Selectivity profile of afatinib for EGFR-mutated non-small-cell lung cancer

Abstract

EGFR-mutated non-small-cell lung cancer (NSCLC) has long been a research focus in lung cancer studies. Besides reversible tyrosine kinase inhibitors (TKIs), new-generation irreversible inhibitors, such as afatinib, embark on playing an important role in NSCLC treatment. To achieve an optimal application of these inhibitors, the correlation between the EGFR mutation status and the potency of such an inhibitor should be decoded. In this study, the correlation was profiled for afatinib, based on a cohort of patients with the EGFR-mutated NSCLC. Relying on extracted DNAs from the paraffin-embedded tumor samples, EGFR mutations were detected by direct sequencing. Progression-free survival (PFS) and the response level were recorded as study endpoints. These PFS and response values were analyzed and correlated to different mutation types, implying a higher potency of afatinib to classic activation mutations (L858R and deletion 19) and a lower one to T790M-related mutations.
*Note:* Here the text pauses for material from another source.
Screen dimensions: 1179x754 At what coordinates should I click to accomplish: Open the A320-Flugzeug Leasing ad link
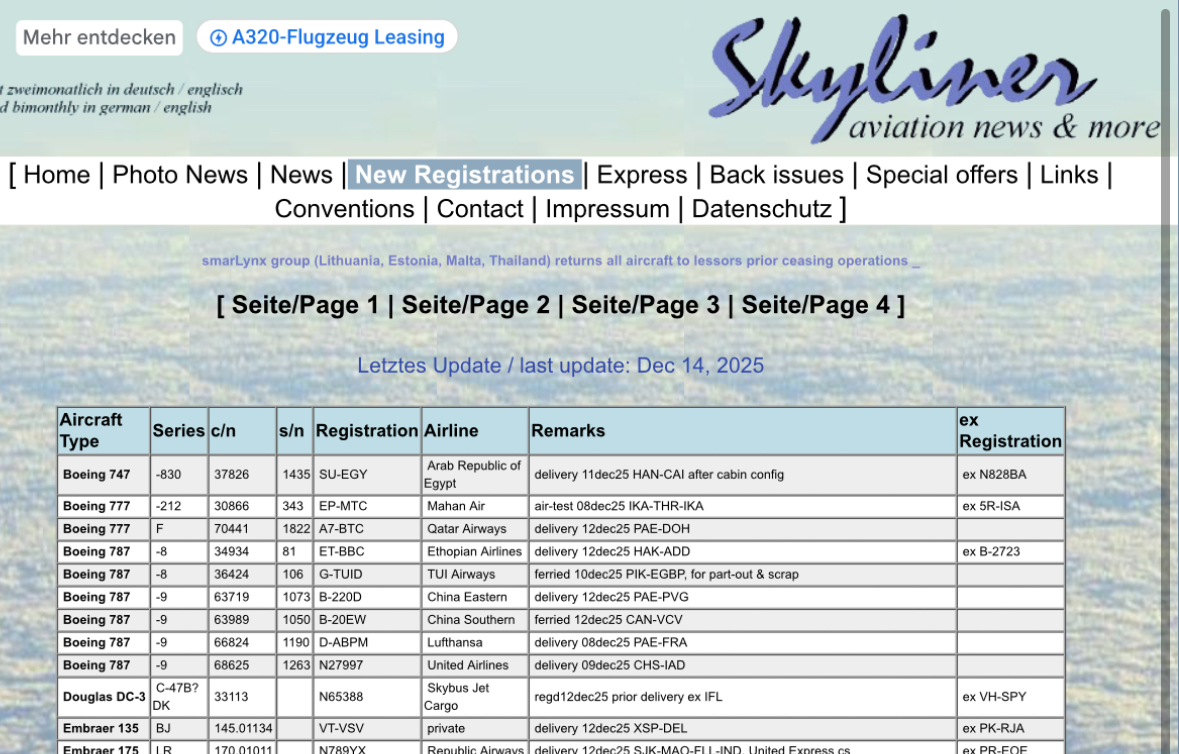click(x=338, y=38)
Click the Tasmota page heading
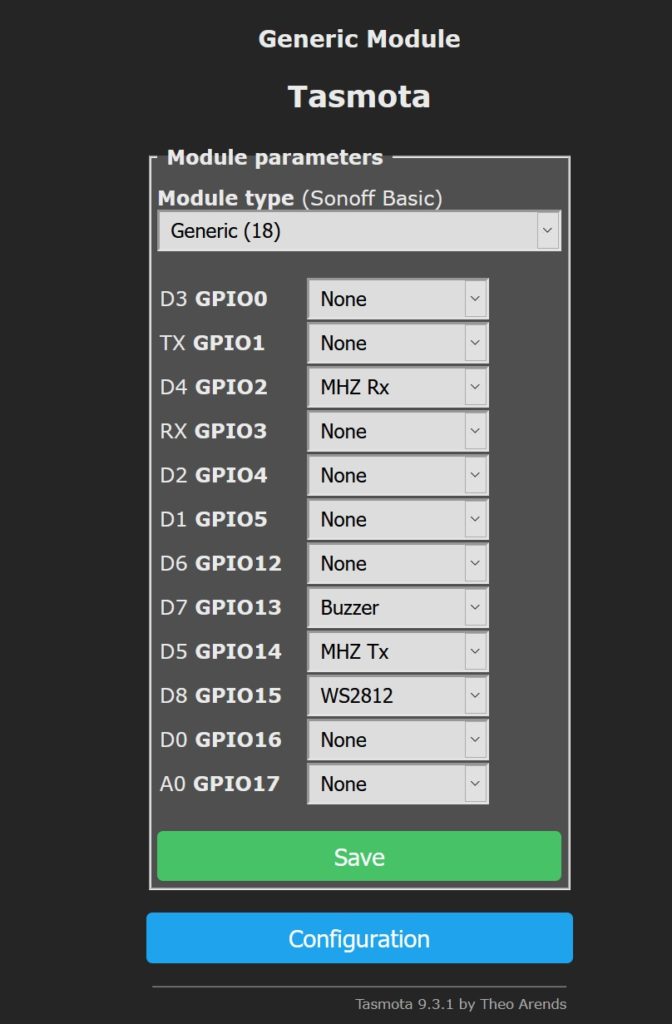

To further bridge the mutation status with afatinib-related response or PFS, we conducted a computational study to estimate the binding affinity in a mutant–afatinib system, based on molecular structural modeling and dynamics simulations. The derived binding affinities were well in accordance with the clinical response or PFS values. At last, these computational binding affinities were successfully mapped to the patient response or PFS according to linear models. Consequently, a detailed mutation-response or mutation-PFS profile was drafted for afatinib, implying the selective nature of afatinib to various EGFR mutants and further encouraging the design of specialized therapies or innovative drugs.